David Horton’s Thomas Mann in English is a book that, had the normal publishing logic triumphed, would never have been published. It’s a single-author study of a non-Anglophone writer, it focuses on only one aspect of that author’s reception history, it does not employ trendy jargon or speak to any topic that’s ripped from today’s headlines, and it does not even have a sexy title. And yet it is a supremely interesting work, not just because it sheds new light on Thomas Mann’s oeuvre, but also because it raises thought-provoking questions about the future of literary study.

This is admittedly a strong claim, and a hurried reader who merely glances at the table of contents or thumbs through a few pages may well meet it with incredulity. David Horton works within the disciplinary framework of translation studies, meaning that his scholarship is situated at the intersection of linguistics and narratology, literary history and computer science. It abounds in references to concepts such as “address amplification” and to tools such as the “LIX readability index.” One of the chapters in Thomas Mann in English bears the unwieldy and rather technical title “Translating modes of address as an index of interpersonal dynamics.” All of which is perfectly defensible in an academic monograph, of course, but does not initially encourage high hopes that the book will live up to the title of the series in which it is published by charting “New Directions in German Studies.”
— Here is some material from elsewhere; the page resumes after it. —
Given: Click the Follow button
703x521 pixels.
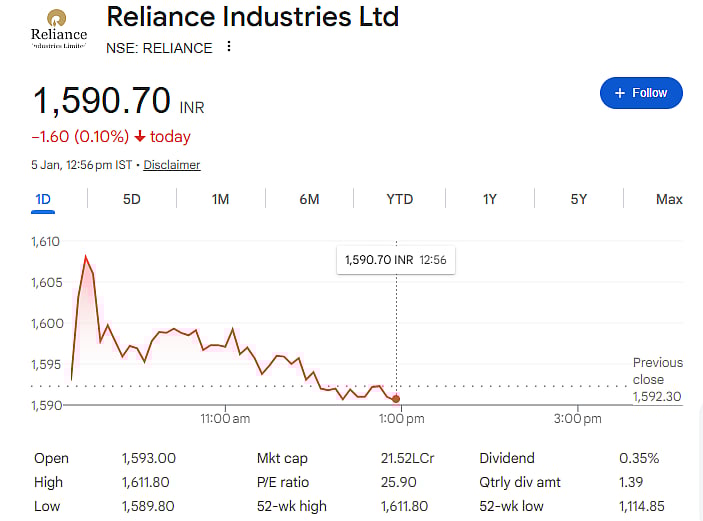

Horton’s subject is deceptively simple: he explores the transformations wrought upon Thomas Mann’s works when they were translated into English. His book is neither cultural history nor primarily a reception study, though Horton does include a detailed history of Mann’s works in English as well as a chapter in which he reconstructs the intellectual context that informed translation practices during the first half of the twentieth century. The majority of the book, however, concerns technical questions: how did various people render Mann’s notoriously convoluted syntax and his dazzling array of neologisms into English, how did they respond to his subtly corrosive irony, and how, finally, did they deal with the Du/Sie distinction and the multiple other discursive markers of social differentiation that contribute to Mann’s reputation as a “bourgeois” writer? Horton is nothing if not thorough in his pursuit of these question; he seems to have read not only every dissertation and every obscure article relevant to his subject, but has clearly also worked [End Page 625] his way from start to finish through the thirteen-volume Werksausgabe of Mann’s fiction. His emphasis is clearly on the better-known works—Death in Venice, The Magic Mountain, Buddenbrooks, and to a lesser extent Doctor Faustus and the Joseph novels—but he has something to say about almost every story of Mann’s that has ever been translated into English.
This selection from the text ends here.